• _Your task_
Would you please copy the part of the material below that opens with the line containing "Screenshot is 338x2576." and closes with the line containing "Impresszum (259, 2502)"? Copy it exactly, and only it.
** Opening Data supplied block **
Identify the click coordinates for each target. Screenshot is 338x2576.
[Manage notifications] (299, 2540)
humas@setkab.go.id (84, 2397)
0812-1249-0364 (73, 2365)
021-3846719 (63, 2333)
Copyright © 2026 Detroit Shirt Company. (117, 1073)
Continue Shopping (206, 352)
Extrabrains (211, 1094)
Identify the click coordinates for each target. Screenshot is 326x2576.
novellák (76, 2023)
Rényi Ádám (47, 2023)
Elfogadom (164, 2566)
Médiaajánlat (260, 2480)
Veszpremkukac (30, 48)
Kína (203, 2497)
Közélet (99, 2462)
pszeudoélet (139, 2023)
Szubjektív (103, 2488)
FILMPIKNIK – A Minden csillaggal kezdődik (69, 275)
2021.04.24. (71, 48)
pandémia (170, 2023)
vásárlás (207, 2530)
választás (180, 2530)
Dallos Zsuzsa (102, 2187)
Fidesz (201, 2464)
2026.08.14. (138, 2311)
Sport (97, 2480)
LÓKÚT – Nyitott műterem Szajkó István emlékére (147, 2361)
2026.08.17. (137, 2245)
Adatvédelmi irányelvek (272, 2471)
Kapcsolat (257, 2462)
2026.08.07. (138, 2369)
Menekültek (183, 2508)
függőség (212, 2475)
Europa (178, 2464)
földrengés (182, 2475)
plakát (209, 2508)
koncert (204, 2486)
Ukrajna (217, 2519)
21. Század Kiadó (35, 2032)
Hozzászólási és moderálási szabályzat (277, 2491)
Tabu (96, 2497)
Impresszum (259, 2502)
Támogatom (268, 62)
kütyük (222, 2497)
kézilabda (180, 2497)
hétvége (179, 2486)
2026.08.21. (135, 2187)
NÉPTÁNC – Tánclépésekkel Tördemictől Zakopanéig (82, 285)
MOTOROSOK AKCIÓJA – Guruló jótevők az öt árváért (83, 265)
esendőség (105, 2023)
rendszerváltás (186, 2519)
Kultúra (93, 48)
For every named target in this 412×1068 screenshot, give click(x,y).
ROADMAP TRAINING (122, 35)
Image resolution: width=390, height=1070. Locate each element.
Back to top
** Closing Data supplied block **
** Opening Data supplied block **
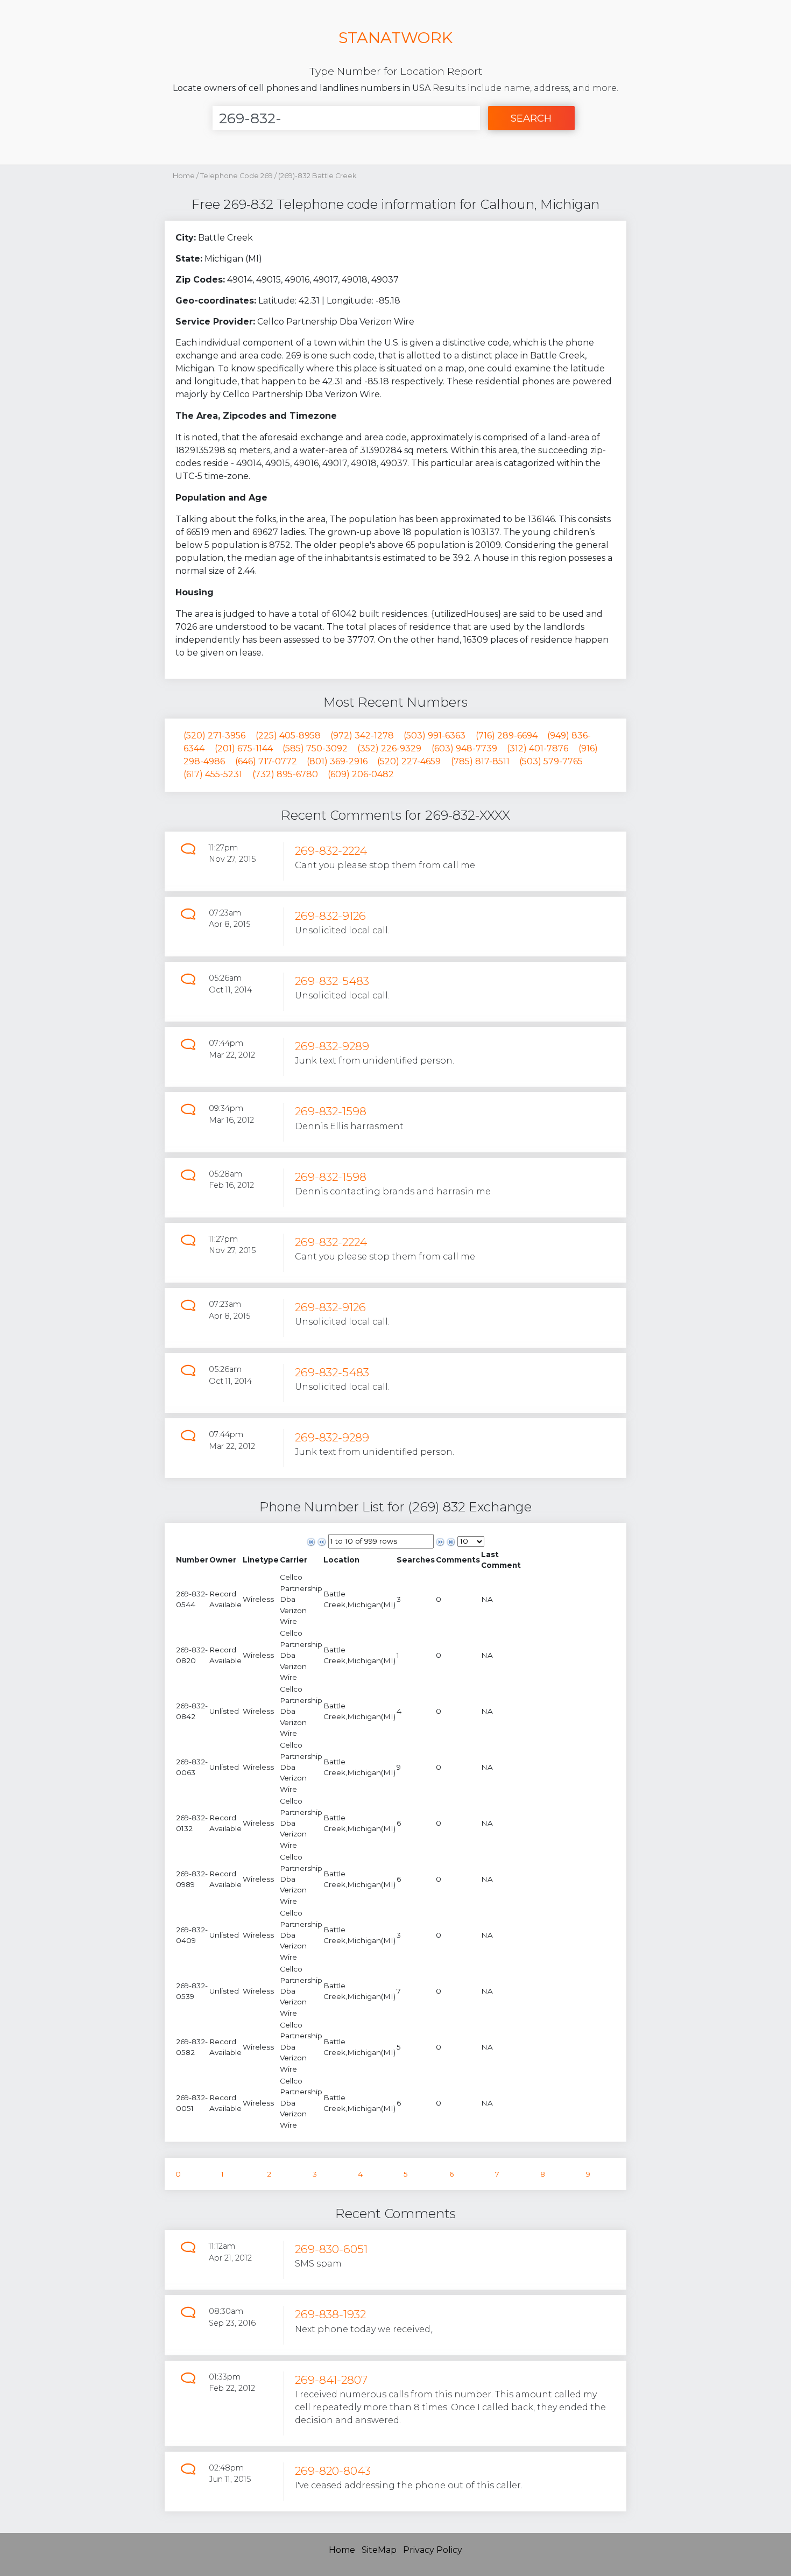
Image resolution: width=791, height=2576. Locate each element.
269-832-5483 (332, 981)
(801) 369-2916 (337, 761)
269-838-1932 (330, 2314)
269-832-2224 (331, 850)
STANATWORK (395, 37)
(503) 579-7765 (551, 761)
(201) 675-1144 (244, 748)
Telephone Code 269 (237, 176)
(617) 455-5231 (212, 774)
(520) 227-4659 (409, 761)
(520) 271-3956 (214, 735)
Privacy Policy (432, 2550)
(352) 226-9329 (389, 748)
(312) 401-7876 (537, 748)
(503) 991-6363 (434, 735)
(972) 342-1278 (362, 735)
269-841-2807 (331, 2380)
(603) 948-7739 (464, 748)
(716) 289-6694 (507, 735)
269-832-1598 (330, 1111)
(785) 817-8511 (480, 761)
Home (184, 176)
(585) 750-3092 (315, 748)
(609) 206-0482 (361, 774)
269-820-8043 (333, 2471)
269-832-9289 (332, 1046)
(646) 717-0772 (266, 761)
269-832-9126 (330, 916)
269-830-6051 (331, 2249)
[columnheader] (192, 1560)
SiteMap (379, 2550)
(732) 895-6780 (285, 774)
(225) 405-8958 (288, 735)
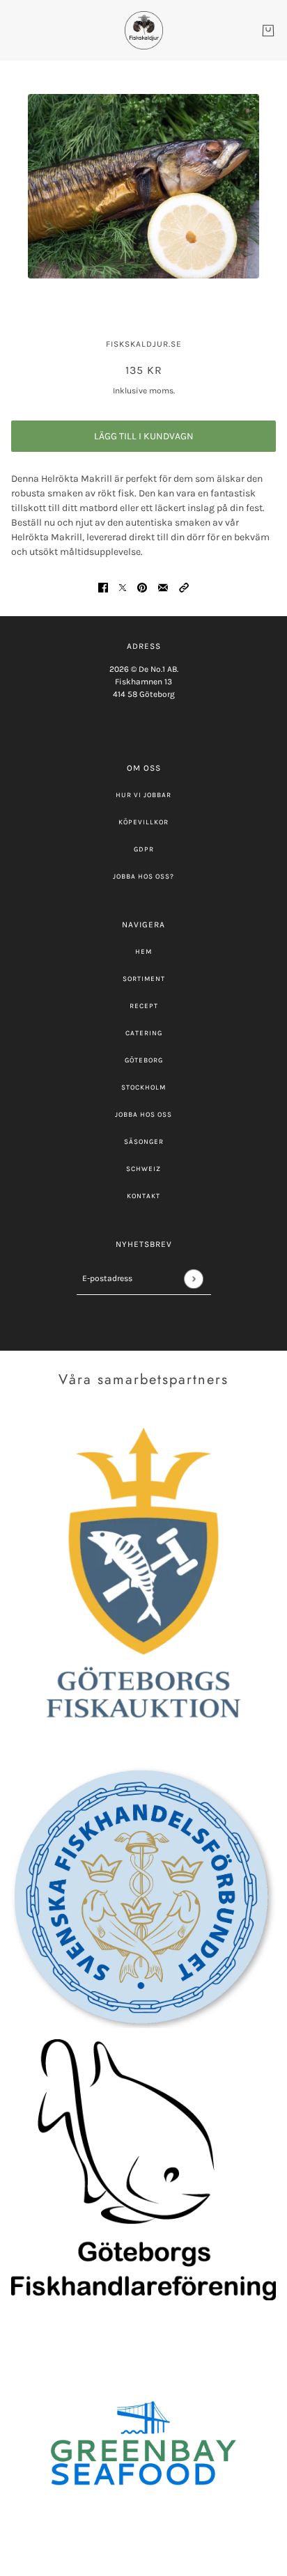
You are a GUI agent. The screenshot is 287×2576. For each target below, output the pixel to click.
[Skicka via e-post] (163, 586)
** Closing Data supplied block **
• _Answer to the exercise_
Identify the click coordinates for each target. Screenshot is 338x2576.
[Manage notifications] (299, 2540)
humas@setkab.go.id (84, 2397)
0812-1249-0364 (73, 2365)
021-3846719 (63, 2333)
Copyright © 2026 Detroit Shirt Company. (117, 1073)
Continue Shopping (206, 352)
Extrabrains (211, 1094)
Identify the click coordinates for each target. Screenshot is 326x2576.
novellák (76, 2023)
Rényi Ádám (47, 2023)
Elfogadom (164, 2566)
Médiaajánlat (260, 2480)
Veszpremkukac (30, 48)
Kína (203, 2497)
Közélet (99, 2462)
pszeudoélet (139, 2023)
Szubjektív (103, 2488)
FILMPIKNIK – A Minden csillaggal kezdődik (69, 275)
2021.04.24. (71, 48)
pandémia (170, 2023)
vásárlás (207, 2530)
választás (180, 2530)
Dallos Zsuzsa (102, 2187)
Fidesz (201, 2464)
2026.08.14. (138, 2311)
Sport (97, 2480)
LÓKÚT – Nyitott műterem Szajkó István emlékére (147, 2361)
2026.08.17. (137, 2245)
Adatvédelmi irányelvek (272, 2471)
Kapcsolat (257, 2462)
2026.08.07. (138, 2369)
Menekültek (183, 2508)
függőség (212, 2475)
Europa (178, 2464)
földrengés (182, 2475)
plakát (209, 2508)
koncert (204, 2486)
Ukrajna (217, 2519)
21. Század Kiadó (35, 2032)
Hozzászólási és moderálási szabályzat (277, 2491)
Tabu (96, 2497)
Impresszum (259, 2502)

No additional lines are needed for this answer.